The Bread & Roses Theatre in Clapham 12 – 30 April. Reviewed by Claire Roderick
Set in a bathroom in a shared house, Clare McIntyre’s 1988 play about three very different women is an interesting but disjointed piece. Jo Jones’ set is fantastic – a big claw foot bath on a black and white tiled floor, overflowing washing basket and a wall covered in scraps of stained floral paper suggesting a slightly grubby shared house.
When the audience walk in, Jo (Rebecca Pryle) is already in the bath, shaving her legs. We don’t learn much about Jo throughout the play, apart from her fantasies about meeting rich men and the life she could have, if only she were prettier and thinner. Pryle gives Jo lots of spirit, and just about manages to portray the underlying loneliness and lack of self-worth in her quieter moments, but the lines she has to churn out get repetitive and undermine any sympathy you feel for her.

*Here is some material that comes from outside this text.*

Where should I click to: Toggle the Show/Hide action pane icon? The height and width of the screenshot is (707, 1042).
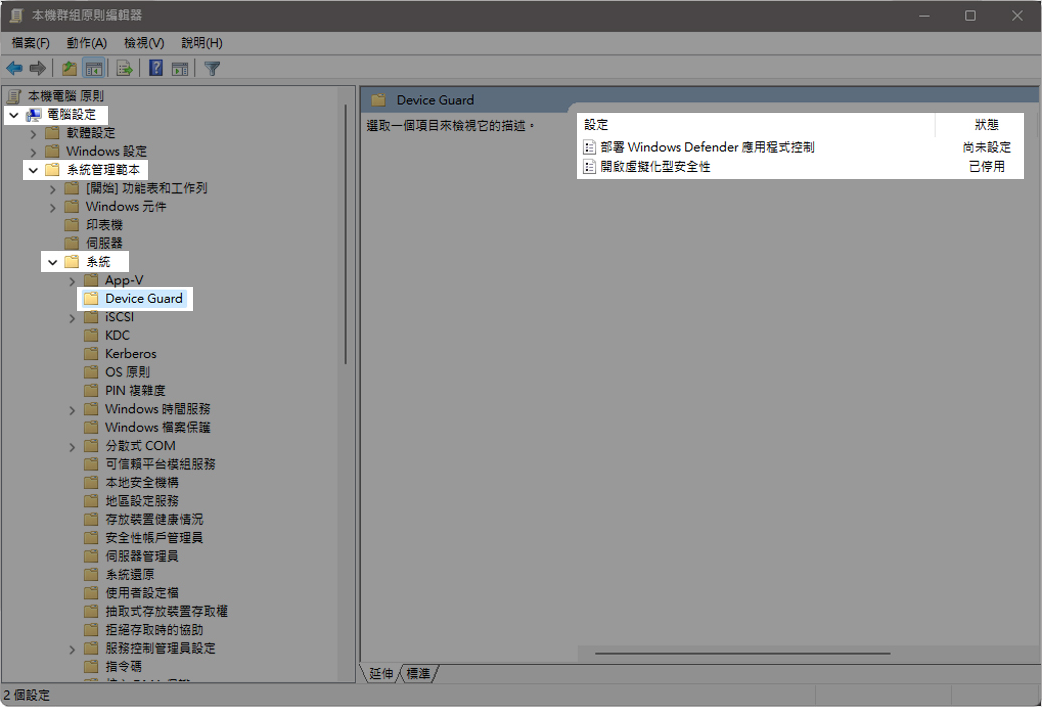pyautogui.click(x=180, y=68)
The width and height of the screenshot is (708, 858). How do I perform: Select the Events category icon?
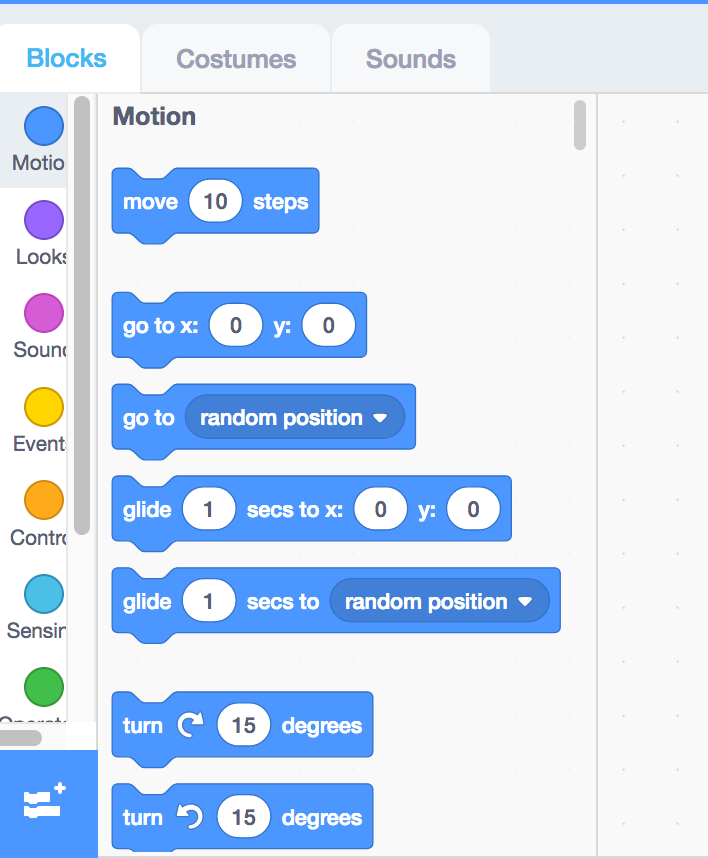[42, 406]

Mary (Tessa Hart) begins the play having just set fire to a deckchair. Mary appears on the edge of a breakdown at first, ranting about other people’s lives having nothing to do with her and being left alone, but then, after a sexual assault and a party, somehow appears to have had an epiphany and stoically reassures Jo that nothing will change, so just get on with life. How the hell did that happen? Did I doze off and miss a vital scene? Hart makes Mary slightly annoying with her constant questioning of men and sexual values (not her fault – script again), and shines in her first monologue describing her sexual assault. I was expecting more fear, but the subtle reactions Hart chose were exactly in keeping with her earlier performance. Her second monologue about the giant billboard however was where I started to lose patience, yes, it is important to question the objectification of women, but what a cliché to use.

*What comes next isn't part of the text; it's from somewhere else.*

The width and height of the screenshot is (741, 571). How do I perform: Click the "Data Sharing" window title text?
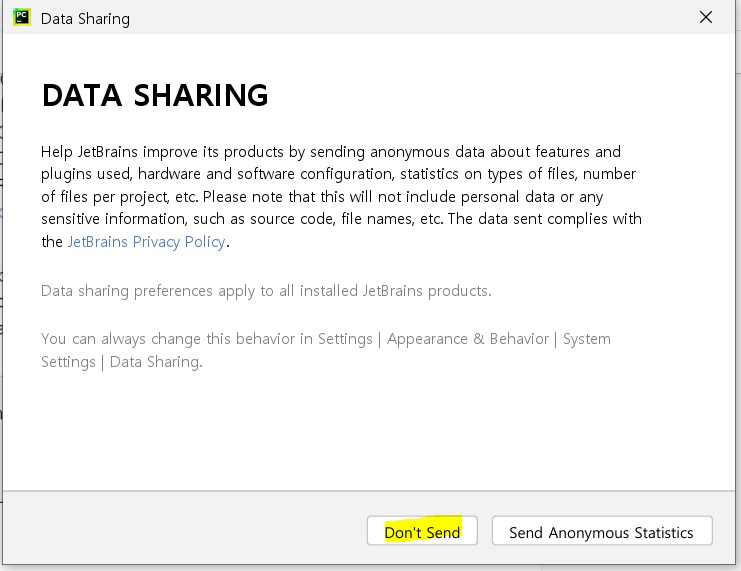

The third housemate is Celia (Sassy Clyde), a character who seems to have wandered in from another play. Posh and head girl like, Celia provides the much needed comic relief – with Clyde revelling in her pre and post coital scenes, conveying so much without words.
And it’s the words that are the problem here. The panic of the title is not present in the meandering conversations about sexual fantasies and pornography. Nothing seems to gel, and the play just feels like a set of monologues thrown together. It may be that the play hasn’t aged well in this era of social media, internet porn and body shaming, even though the main theme is sadly still relevant, but for me, this was a bit of a misfire.